Problem description: Among the lines of the data, copy those that hold "button".
──────── Records for the task ────────
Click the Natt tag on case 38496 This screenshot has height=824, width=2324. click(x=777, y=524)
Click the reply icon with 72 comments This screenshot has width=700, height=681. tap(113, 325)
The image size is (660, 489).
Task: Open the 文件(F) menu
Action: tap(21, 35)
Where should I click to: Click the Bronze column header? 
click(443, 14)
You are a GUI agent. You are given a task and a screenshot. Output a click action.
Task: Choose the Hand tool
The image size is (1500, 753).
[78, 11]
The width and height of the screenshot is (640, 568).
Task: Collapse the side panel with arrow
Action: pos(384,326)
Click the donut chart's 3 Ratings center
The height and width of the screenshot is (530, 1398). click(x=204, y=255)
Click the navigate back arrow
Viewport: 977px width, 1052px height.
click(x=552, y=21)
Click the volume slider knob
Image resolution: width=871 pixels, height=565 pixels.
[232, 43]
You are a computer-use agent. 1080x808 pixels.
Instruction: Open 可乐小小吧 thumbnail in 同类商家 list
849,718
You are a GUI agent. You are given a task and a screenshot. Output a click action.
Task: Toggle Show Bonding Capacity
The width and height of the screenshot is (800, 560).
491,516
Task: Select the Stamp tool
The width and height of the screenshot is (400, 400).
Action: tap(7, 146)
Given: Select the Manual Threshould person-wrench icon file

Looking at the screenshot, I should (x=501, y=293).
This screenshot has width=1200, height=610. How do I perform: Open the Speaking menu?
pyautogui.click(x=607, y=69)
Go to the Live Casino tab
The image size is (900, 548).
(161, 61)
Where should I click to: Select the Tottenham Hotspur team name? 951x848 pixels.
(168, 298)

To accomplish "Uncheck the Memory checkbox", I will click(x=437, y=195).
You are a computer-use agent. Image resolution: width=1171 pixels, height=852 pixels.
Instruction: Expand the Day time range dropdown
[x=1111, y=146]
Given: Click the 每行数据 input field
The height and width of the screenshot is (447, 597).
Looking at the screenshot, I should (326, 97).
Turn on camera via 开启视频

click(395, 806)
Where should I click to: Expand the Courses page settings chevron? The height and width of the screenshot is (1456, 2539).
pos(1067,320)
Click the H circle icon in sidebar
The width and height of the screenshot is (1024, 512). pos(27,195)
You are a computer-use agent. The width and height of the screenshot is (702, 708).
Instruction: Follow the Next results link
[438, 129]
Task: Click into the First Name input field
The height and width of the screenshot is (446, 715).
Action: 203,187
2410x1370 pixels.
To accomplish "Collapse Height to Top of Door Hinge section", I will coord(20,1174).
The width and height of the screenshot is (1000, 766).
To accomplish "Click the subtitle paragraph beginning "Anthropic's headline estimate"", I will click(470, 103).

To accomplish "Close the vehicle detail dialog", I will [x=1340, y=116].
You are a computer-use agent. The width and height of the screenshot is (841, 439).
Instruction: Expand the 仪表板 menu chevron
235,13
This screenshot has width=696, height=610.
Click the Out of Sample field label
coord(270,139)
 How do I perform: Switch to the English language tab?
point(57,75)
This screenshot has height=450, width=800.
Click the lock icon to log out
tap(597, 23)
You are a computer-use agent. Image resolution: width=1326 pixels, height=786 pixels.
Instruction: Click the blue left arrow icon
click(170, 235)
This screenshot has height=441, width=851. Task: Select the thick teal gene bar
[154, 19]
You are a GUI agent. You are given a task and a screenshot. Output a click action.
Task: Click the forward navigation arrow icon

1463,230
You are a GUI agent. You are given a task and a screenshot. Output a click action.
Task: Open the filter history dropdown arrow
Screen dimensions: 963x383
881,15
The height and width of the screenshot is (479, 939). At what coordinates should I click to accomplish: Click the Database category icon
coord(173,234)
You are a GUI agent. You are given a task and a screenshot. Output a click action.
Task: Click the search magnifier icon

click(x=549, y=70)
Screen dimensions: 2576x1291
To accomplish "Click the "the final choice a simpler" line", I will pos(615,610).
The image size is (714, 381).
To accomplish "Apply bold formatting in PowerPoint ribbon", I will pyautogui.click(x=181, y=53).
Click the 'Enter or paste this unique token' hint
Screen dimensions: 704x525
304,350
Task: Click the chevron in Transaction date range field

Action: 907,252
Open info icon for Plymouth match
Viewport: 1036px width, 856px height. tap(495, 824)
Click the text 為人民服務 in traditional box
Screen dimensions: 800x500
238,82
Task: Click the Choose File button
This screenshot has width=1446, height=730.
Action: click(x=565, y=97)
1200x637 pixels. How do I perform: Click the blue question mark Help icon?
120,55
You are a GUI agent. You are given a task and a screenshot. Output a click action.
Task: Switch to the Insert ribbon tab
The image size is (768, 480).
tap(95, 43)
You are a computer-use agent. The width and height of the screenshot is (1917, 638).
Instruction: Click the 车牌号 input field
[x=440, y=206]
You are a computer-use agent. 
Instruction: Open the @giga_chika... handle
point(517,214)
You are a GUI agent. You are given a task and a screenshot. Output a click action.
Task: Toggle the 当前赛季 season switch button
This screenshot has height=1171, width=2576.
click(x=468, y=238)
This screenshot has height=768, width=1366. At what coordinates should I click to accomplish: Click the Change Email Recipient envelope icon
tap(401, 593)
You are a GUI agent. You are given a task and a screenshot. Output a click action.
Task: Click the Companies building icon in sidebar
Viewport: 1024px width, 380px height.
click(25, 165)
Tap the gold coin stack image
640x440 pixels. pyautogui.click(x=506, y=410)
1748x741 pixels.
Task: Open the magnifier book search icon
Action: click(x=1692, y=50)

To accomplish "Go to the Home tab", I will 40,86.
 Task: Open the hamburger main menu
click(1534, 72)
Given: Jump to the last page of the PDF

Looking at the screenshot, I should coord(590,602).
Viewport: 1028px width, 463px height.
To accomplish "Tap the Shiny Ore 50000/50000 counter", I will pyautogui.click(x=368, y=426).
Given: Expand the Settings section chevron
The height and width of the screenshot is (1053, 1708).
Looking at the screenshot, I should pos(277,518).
────────
Task result:
Task: Click the Choose File button
Task: Toggle the 当前赛季 season switch button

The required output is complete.